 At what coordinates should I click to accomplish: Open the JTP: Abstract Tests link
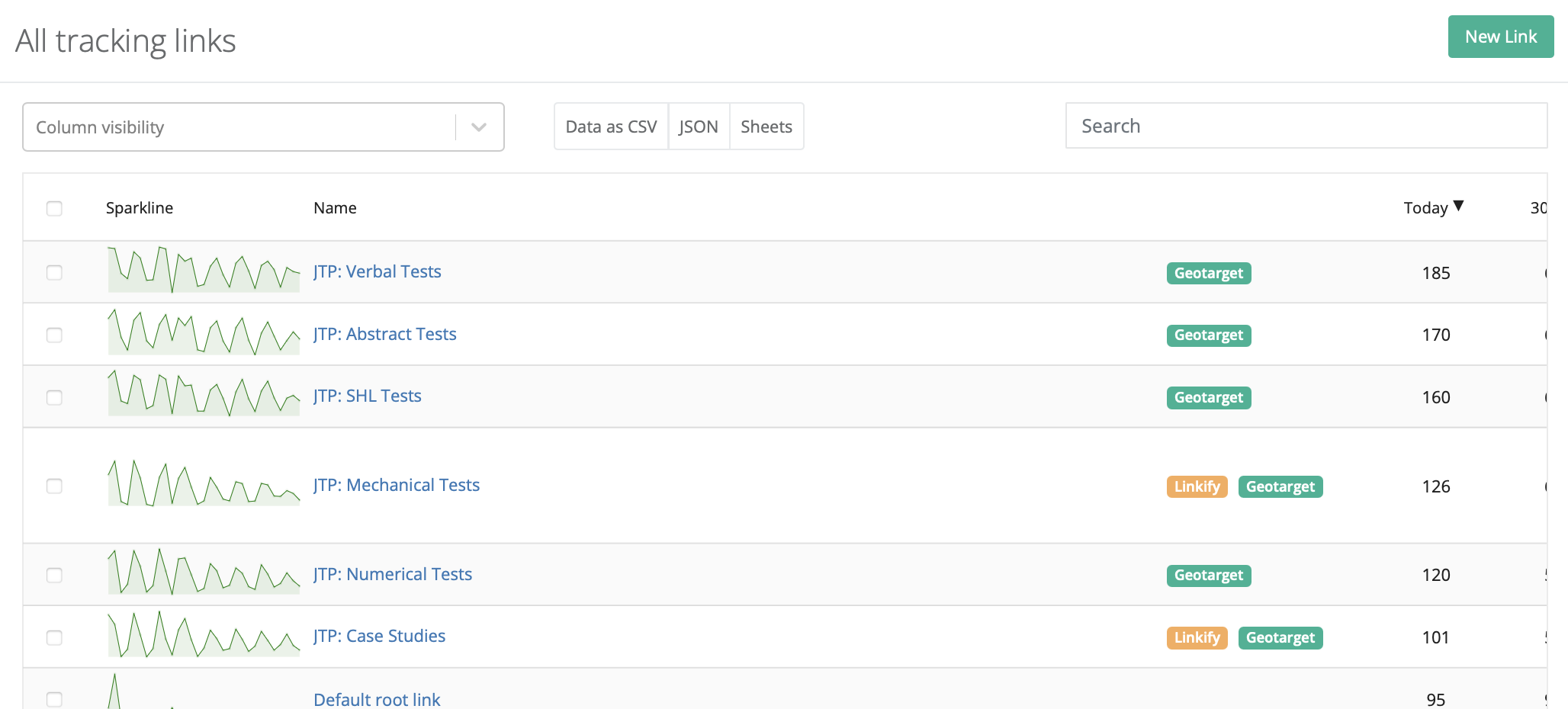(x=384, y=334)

---

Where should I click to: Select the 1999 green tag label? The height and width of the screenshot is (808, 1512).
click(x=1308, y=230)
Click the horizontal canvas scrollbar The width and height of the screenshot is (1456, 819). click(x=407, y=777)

**Your task**
Find where the line with "Where should I" sits in the material above, then copy exactly from it through the line with "Click the horizontal". Add no other line.

**Response for this exercise**
Where should I click to: Select the 1999 green tag label? The height and width of the screenshot is (808, 1512).
click(x=1308, y=230)
Click the horizontal canvas scrollbar The width and height of the screenshot is (1456, 819). click(x=407, y=777)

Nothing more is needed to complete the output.